| STATED EXERCISE |
Reproduce the lines exactly as they appear, starting at the line that contains "This screenshot has height=720, width=1280." and ending at the line that contains "click(668, 541)".

| DATASET ROWS |
--- begin ---
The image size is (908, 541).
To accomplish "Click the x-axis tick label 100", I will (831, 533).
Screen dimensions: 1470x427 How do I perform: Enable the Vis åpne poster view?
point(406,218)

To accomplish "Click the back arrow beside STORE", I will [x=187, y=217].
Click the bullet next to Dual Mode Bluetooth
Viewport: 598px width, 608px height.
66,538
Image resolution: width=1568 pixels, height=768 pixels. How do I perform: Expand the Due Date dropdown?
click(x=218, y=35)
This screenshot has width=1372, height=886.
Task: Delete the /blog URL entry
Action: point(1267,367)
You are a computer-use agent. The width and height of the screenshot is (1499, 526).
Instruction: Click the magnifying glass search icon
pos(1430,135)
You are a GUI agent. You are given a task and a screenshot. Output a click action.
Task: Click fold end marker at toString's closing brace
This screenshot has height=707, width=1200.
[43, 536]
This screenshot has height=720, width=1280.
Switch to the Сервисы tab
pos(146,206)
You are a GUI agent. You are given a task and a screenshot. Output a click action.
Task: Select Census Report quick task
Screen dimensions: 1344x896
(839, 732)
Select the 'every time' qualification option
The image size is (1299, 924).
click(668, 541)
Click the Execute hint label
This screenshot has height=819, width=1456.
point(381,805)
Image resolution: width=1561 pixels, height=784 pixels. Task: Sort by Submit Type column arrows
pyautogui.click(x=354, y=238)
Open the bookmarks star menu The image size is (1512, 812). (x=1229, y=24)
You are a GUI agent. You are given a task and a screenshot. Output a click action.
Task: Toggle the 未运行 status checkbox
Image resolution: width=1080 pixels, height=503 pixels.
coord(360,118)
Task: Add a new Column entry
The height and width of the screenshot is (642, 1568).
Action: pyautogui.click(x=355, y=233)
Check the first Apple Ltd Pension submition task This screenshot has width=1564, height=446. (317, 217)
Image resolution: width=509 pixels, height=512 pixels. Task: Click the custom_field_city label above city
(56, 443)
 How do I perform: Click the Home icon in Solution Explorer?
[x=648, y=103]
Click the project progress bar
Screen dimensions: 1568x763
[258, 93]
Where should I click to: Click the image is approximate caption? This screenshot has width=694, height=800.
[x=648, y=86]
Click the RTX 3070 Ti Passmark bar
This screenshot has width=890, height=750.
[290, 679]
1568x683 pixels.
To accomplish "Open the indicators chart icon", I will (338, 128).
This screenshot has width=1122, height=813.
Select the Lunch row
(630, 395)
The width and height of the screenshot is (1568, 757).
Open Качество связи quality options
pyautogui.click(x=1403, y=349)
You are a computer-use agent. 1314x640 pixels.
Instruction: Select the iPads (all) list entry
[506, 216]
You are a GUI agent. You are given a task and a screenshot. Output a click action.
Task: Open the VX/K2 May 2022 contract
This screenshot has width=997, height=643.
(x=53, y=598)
--- end ---
| RESPONSE |
This screenshot has height=720, width=1280.
Switch to the Сервисы tab
pos(146,206)
You are a GUI agent. You are given a task and a screenshot. Output a click action.
Task: Select Census Report quick task
Screen dimensions: 1344x896
(839, 732)
Select the 'every time' qualification option
The image size is (1299, 924).
click(668, 541)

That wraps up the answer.